Of course, I cannot say anything about the author's way of writing because I read the Italian translation, which was very good anyway.


message 11: by Jack (last edited Oct 15, 2023 07:07PM) (new) - rated it 3 stars

Jack (jack_wool) | 756 comments At half way through, My reflection was that too much of the current fiction that I have been reading has distinct themes of isolation and alienation. I do appreciate the narrator’s observations, in this I-novel, of her personal life and of the people around her, but there are very few with which she has empathy. Her meetings with the moms-to-be may have provided a semblance of community but I am not sure.

On completion, this is probably the defining quote for me:

I’m always so alone,” the Shibata says. “That’s the way it is from the moment we come into this world, but I’m still not used to it — how alone we all are.”

Maybe, I will have more comments and some questions when we all finish


message 12: by Bill (new)

Bill | 1247 comments Almost the end of the month, so time enough for spoiling discussions.

In the last 40 pages, something odd happens to our main character. She seems to start believing she's pregnant, and she even fools an obstetrician. Or did she?

Two possibilities were brought up in our discord channel yesterday, neither of which I think precisely hits the mark. The first was Magical Realism: the narrator becomes pregnant; but I think we can rule this out from the ending. The second is that she's going mad; but her going mad isn't going to convince the obstetrician that she's pregnant.

My take on it after finishing the novel is similar to the second choice, but not exactly. Remember this is written in the first person. Our narrator has been lying to more and more people as it progresses, and I think it's gotten to the point where she's lying to herself, then writing down those lies, and thus lying to us. She's become an unreliable narrator. She never went to see an obstetrician, or do a number of other things she writes in those 40 pages.

She seems to recover in the afterward, perhaps because she's less socially isolated after she goes back to work. Now she's only lying to her coworkers again.


Sunaina Samarosh | 9 comments This was a fun read. Finished it in a day.. The legitimate sonogram really made me think that may be the narrator has been really tricking us 😂.


message 14: by Lucy (new)

Lucy Hutchins | 9 comments Spoilers. I agree with you Bill. At one point I was wondering if she was having a phantom pregnancy, but the obstetrician would have seen this. I think she was lying so much, and was so involved in her own fantasy that she started to believe it herself. She did seem to recover when she went back to work, but in some sense she was still living her own fantasy although with more awareness. I thought it was a good book and I enjoyed reading it.

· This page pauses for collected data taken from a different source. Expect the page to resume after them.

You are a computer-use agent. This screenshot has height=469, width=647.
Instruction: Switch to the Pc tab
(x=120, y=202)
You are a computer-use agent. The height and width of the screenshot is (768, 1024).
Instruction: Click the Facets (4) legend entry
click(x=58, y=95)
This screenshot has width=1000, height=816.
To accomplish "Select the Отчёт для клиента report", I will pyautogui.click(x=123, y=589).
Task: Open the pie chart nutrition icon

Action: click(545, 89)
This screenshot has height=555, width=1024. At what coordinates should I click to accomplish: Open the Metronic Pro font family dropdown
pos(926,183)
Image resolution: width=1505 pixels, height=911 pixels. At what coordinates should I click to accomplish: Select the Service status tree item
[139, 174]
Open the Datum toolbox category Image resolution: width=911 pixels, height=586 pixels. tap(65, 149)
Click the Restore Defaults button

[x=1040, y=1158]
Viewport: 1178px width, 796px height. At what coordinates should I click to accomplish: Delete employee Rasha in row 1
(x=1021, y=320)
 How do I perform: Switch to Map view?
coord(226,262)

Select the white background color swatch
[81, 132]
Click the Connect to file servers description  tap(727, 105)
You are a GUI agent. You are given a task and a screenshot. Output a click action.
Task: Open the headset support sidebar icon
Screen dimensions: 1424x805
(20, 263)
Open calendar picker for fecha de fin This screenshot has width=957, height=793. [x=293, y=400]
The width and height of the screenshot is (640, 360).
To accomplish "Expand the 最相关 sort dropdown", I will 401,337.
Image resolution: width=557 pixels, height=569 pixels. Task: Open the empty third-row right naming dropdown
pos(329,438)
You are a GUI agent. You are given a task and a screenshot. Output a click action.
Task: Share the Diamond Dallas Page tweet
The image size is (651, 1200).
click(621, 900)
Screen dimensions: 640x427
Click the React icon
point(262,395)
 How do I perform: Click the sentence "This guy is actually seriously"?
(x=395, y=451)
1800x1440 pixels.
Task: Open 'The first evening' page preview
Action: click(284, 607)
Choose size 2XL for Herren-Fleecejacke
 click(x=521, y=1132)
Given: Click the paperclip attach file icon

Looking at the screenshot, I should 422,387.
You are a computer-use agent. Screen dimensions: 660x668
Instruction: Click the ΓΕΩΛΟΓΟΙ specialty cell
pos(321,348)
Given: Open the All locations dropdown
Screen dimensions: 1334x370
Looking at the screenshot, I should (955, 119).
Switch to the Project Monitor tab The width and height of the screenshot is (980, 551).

Alison Fincher | 673 comments I don’t think it’s magical realism per se. I think it’s that the truth has ceased to matter in a narrative and metaphorical sense.

In some ways, it’s a commentary on the role of women in Japan. It doesn’t matter if they have children or not. Their roles are circumscribed either way. There’s a quote that stood out to me, when Shibata is “chatting” with Mary, mother of Jesus (who’s also this walking contradiction as both virgin and mother):

“Having a baby isn’t easy. Damned if you do, damned if you don’t. It’s been two thousand years, and it’s the same old story, right?”

The same truth shows up in the way Shibata’s “mom friends” experience new motherhood.

Also, Shibata continues that farce after the baby is “born”. And it doesn’t become all that less real to her, either. The experience alters the way she loves her life.